O tribunal, uma entidade da Organização das Nações Unidas (ONU) localizada em Haia (Holanda), deve decidir se a obra é legal ou não.
Mas, depois que o bate-boca e as polêmicas tiverem passado, o palestino Omar Abu Farha, dono de um pequeno armazém, tem certeza de que o grande muro, que lhe tirou quase todos os clientes, vai continuar existindo ao lado da porta de sua casa.
Mesmo se a corte decidir pela ilegalidade da obra, essa decisão não poderá ser imposta. Os palestinos que vivem na sombra da barreira construída em território ocupado por Israel desde 1967 temem que o país simplesmente ignorará o resultado do julgamento.
``Nada vai mudar porque Israel nunca obedeceu às resoluções da ONU contra a ocupação'', afirmou Farha, 42, um entre as dezenas de milhares de palestinos isolados de mercados, serviços e terras aráveis devido à barreira física.
Do outro lado dela, a estudante israelense Leona Silbertein cuida do namorado, ferido em um atentado suicida em Jerusalém.
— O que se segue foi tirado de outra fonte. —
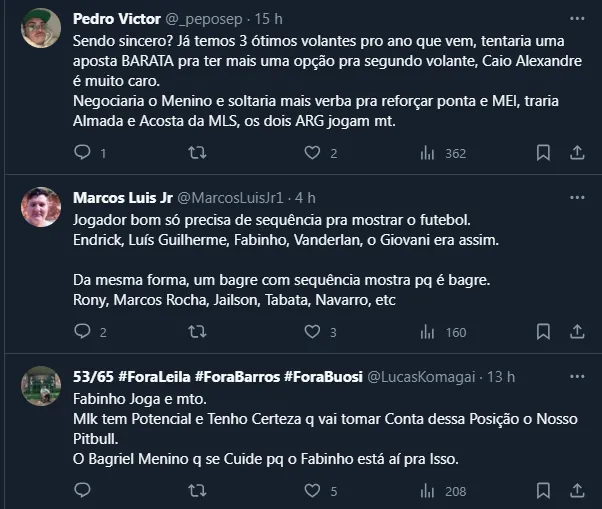Open the 13 h timestamp link
This screenshot has height=509, width=602.
[500, 377]
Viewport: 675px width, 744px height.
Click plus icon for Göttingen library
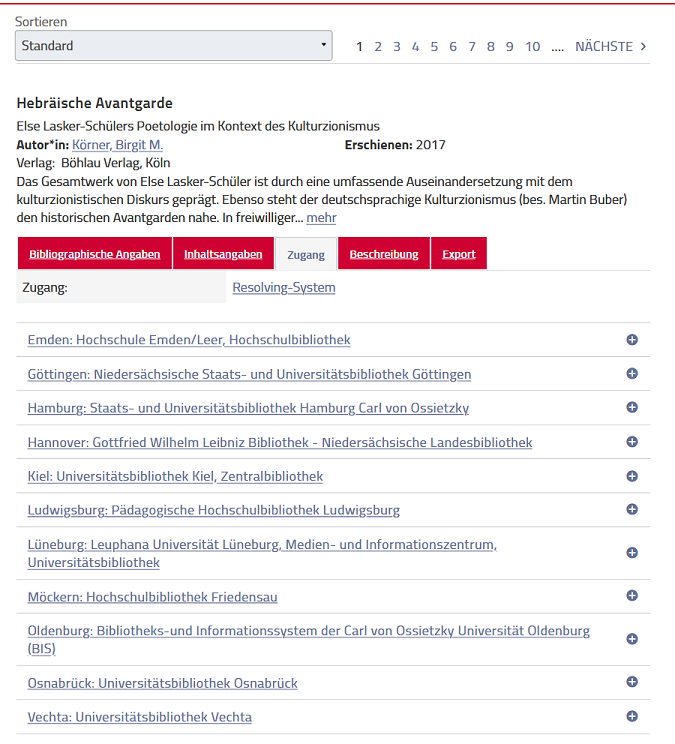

Para ela, a audiência sobre o conjunto de cercas e muros é uma lástima.
``Meu namorado poderia ter morrido no atentado do ônibus. Quem são esses juízes para julgar nossos problemas depois de centenas de ataques terroristas?'', perguntou.
O governo de Israel não participará da audiência e apenas enviará para Haia o esqueleto do ônibus atingido em Jerusalém e um grupo de porta-vozes para conversar com jornalistas.
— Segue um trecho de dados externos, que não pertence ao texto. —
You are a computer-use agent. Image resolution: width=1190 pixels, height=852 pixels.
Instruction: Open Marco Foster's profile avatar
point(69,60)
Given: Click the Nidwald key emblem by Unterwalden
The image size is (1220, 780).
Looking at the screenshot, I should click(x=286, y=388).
O Estado judaico alega razões de segurança para construir a barreira. Os palestinos acusam-no de tentar apropriar-se ilegalmente de terras que lhe pertencem.
Vários protestos e encenações, a serem realizados dos dois lados, estão previstos para acontecer em Haia.
Mas, em Abu Dis, uma cidade da Cisjordânia separada de Jerusalém Oriental (parte árabe da cidade) por um muro de 8 metros de altura, os palestinos duvidam que esse alvoroço todo sirva para diminuir seus sofrimentos.
``Mesmo que a corte declare o muro ilegal e o caso vá para o Conselho de Segurança da ONU, os EUA vão vetar qualquer ação contra Israel'', afirmou Umm Fares Gazali, separado pelo muro de sua mãe idosa, que vive em Jerusalém.